SMU Law Review
ORCID (Links to author’s additional scholarship at ORCID.org)
Abstract
Artificial intelligence (AI) has helped determine vaccine recipients, prioritize emergency room admissions, and ascertain individual hires, sometimes doing so inequitably. As we emerge from the Pandemic, technological progress and efficiency demands continue to press all areas of the law, including intellectual property (IP) law, toward incorporating more AI into legal practice. This may be good when AI promotes economic and social justice in the IP system. However, AI may amplify inequity as biased developers create biased algorithms with biased inputs or rely on biased proxies. This Article argues that policymakers need to take a thoughtful and concerted approach to graft AI into IP law and practice if social justice principles of access, inclusion, and empowerment flow from their union. It explores what it looks like to obtain AI justice in the IP context and focuses on two areas where IP law impedes equitable AI-related outcomes. The first involves the civil rights concerns that stem from trade secrets blocking access and deflecting accountability in biased algorithms or data.

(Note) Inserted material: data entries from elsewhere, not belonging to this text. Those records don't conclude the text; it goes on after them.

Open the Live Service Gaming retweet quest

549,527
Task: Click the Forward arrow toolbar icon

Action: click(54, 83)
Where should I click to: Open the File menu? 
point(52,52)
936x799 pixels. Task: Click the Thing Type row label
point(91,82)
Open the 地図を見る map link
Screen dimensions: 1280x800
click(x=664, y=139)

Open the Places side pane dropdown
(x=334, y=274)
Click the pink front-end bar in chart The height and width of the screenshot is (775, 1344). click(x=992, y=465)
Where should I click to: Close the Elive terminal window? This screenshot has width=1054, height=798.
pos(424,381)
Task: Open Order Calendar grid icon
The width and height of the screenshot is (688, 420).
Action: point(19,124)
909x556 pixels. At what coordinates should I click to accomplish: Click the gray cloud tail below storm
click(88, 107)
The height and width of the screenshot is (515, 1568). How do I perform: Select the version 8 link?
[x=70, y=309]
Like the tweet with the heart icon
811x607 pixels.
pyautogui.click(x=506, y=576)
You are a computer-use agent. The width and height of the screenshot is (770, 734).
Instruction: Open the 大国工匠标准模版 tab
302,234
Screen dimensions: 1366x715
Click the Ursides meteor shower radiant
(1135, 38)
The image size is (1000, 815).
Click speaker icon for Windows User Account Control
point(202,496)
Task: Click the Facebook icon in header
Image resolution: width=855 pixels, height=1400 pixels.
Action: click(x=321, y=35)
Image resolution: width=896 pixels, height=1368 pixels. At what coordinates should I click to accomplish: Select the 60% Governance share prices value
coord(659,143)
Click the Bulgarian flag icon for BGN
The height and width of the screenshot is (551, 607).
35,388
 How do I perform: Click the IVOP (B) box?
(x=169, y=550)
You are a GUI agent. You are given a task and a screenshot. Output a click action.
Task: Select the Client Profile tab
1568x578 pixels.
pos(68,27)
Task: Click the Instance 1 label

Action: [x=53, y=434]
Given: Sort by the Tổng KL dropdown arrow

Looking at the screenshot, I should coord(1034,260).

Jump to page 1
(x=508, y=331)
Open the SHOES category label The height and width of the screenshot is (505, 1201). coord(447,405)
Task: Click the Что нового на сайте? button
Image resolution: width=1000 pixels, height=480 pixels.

The second concerns the patent and copyright doctrine biases perpetuating historical inequity in AI-augmented processes. The Article also ad- dresses how equity by design should look and provides a roadmap for implementing equity audits to mitigate bias. Finally, it briefly examines how AI would assist with adjudicating equitable IP law doctrines, which also tests the outer limits of what bounded AI processes can do.
Recommended Citation
Daryl Lim,
AI, Equity, and the IP Gap,
75
SMU L. Rev.
815
(2022)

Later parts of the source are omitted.